Finnish Irredentist group

ProKarelia is a Finnish marginal irredentist group that works for the return to Finland of Finnish Karelia, Petsamo, Salla and some islands in Gulf of Finland ceded to the Soviet Union in past treaties in Moscow and Paris (See Karelian question in Finnish politics). As a preliminary goal the group hopes to overturn the articles of the Paris Peace Treaty of 1947 and remove Finnish responsibility in starting the Continuation War.

ProKarelia strives to make the Karelian question better known. According to the organization itself, ProKarelia's ideas do not include aggressive actions, nor do the association participate in demonstrations. This however conflates with their statements and remarks about the local Russian population and their plans to remove the local Russian population. The organisation was accused of separatism and Russophobia.

ProKarelia publishes Internet pages in eight languages. It mails articles to decision-makers all over the world. ProKarelia also publishes the Karelia Klubi journal four times a year.
They also published magazine Karjalan Kuvalehti.

ProKarelia's chairman was Heikki A. Reenpää (†2020).
Their general secretary is Veikko Saksi who keeps blogs in various Finnish blogging sites and posts articles from ProKarelia website and his own writings in these and in Facebook (up until 2019). He has also made some comments in media.
Former commander of the Finnish Air Force Rauno Meriö is mentioned as one of the advisers.

ProKarelia claimed they had 2,300 members in 2009.

Their website has gone offline during year 2020.
Also the company that published their magazine has ceased operations at the end of 2020.

== Positions ==

ProKarelia has repeatedly accused former social democrat president Mauno Koivisto of treason or breaking the constitution.

In 2006 ProKarelia made a claim on their website that incumbent social democrat president Tarja Halonen had held a speech in 1976 where she claimed capitalism will destroy itself and wished Finland to join Soviet Union. This claim made it to the mainstream media, where it was quickly dismissed as false.

Article on ProKarelia website claims that European Union is a socialist project, initially funded by "Jewish bankers" and the CIA.

In 2009 ProKarelia organized a film screening showing The Soviet Story.

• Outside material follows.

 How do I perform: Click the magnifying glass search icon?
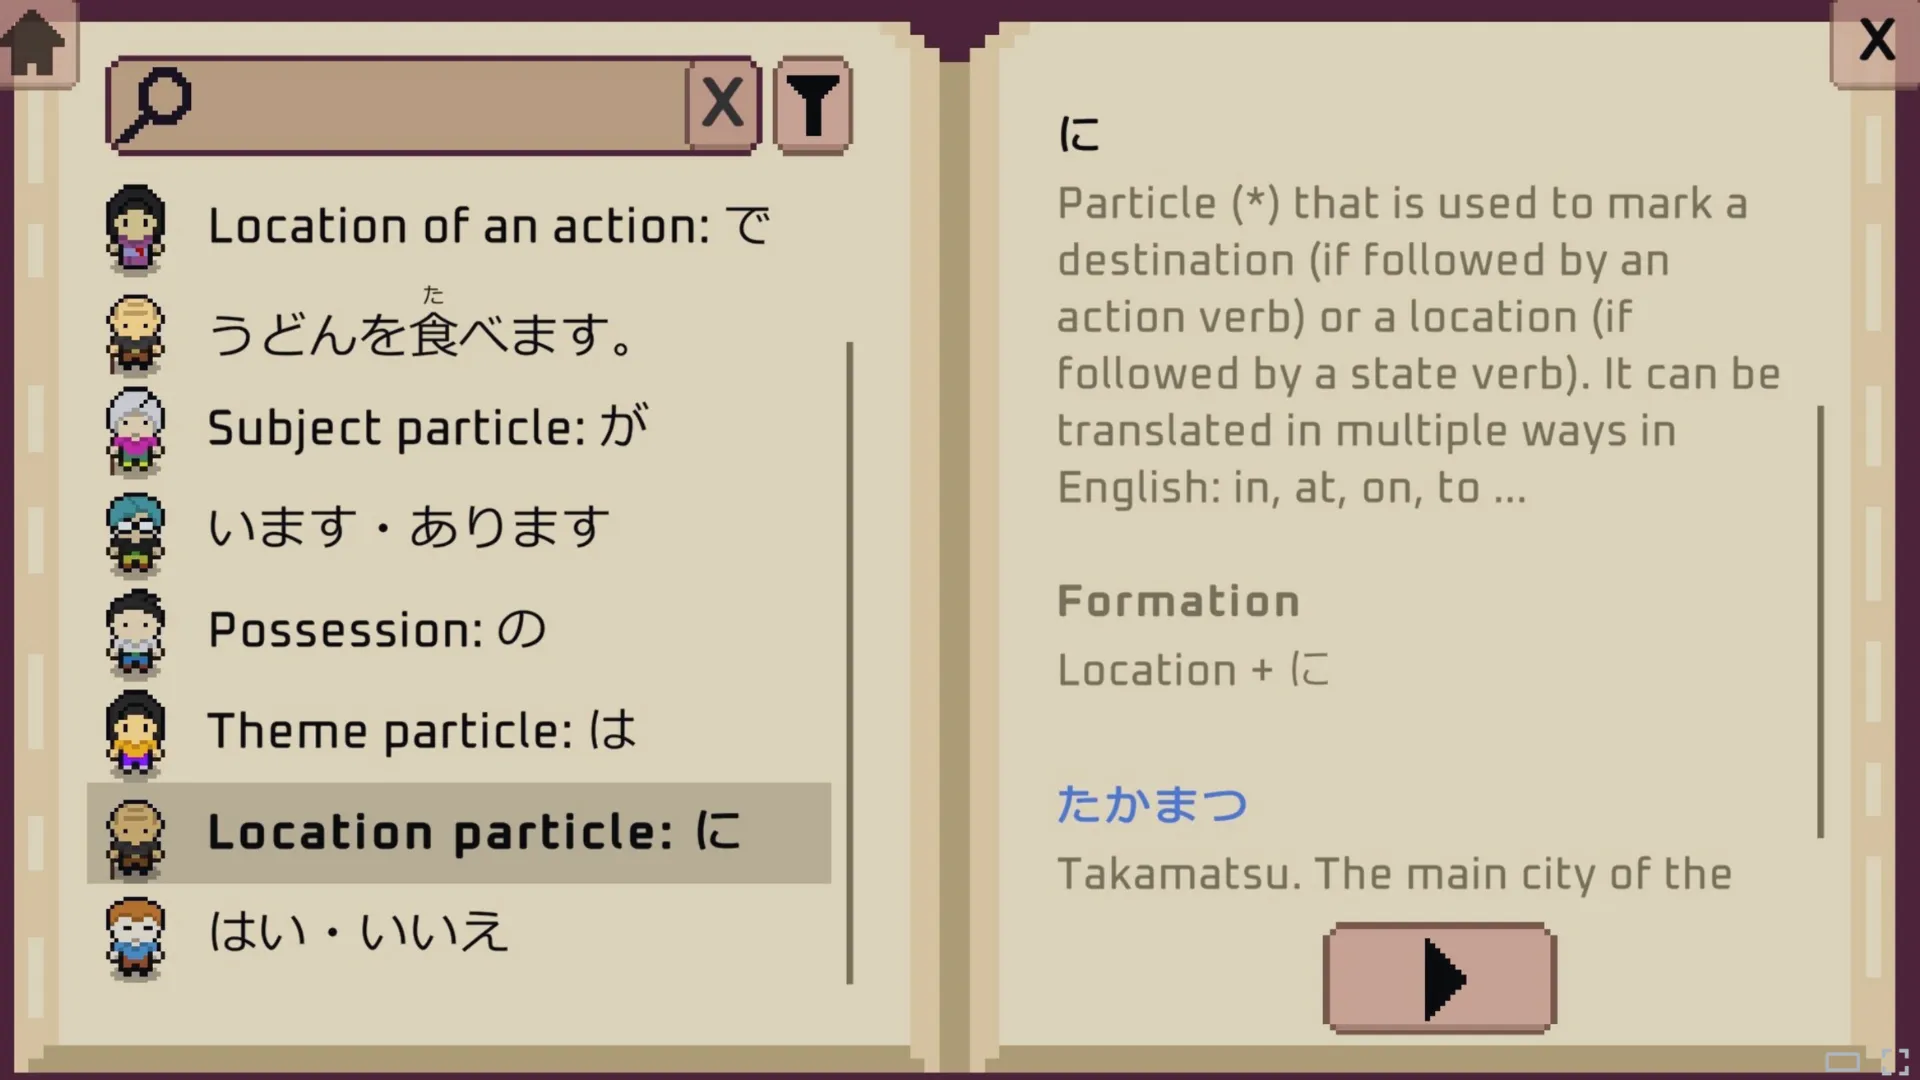coord(153,104)
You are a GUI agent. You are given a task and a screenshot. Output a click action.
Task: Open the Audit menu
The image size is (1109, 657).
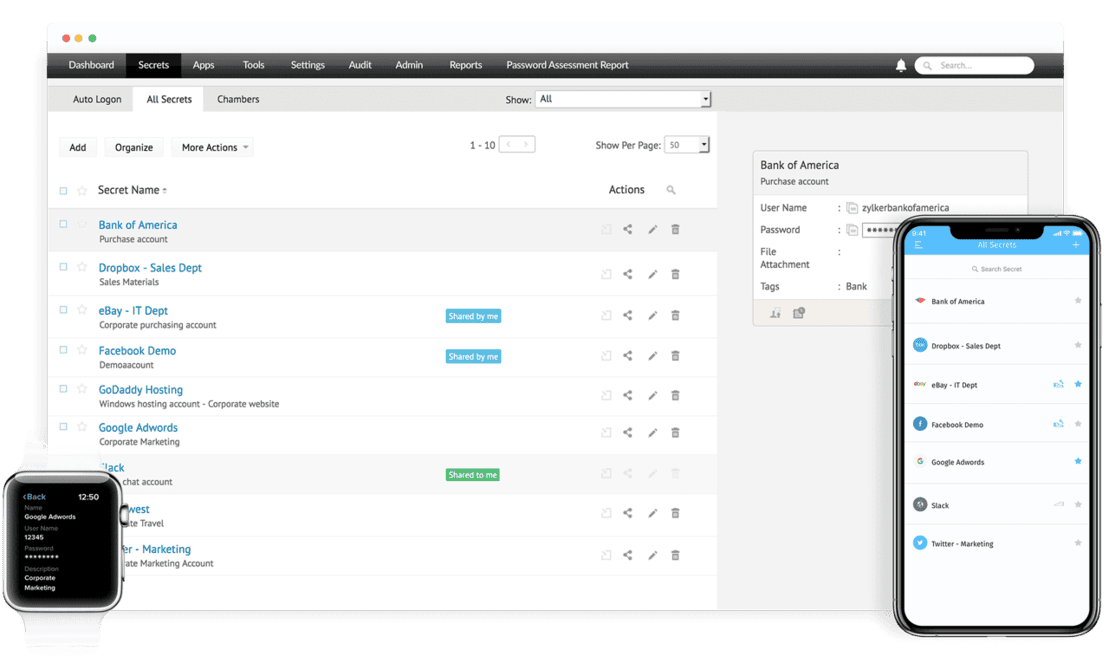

In 2015 Veikko Saksi predicted in an interview that the Russian Federation will collapse in two years and the Republic of Karelia will join Finland.

=== Nord Stream ===
In 2009 the activists of ProKarelia tried to block the building of the Nord Stream 1 operated gas pipeline between Russia and Western Europe. Making a large mining claim of the sea floor between Finland and Estonia, the actual purpose was to gain a bargaining chip to require the return of the Russian territories lost to Soviet Union during the Second World War. The mining estate was never granted, but the bad faith operation was widely reported in the media.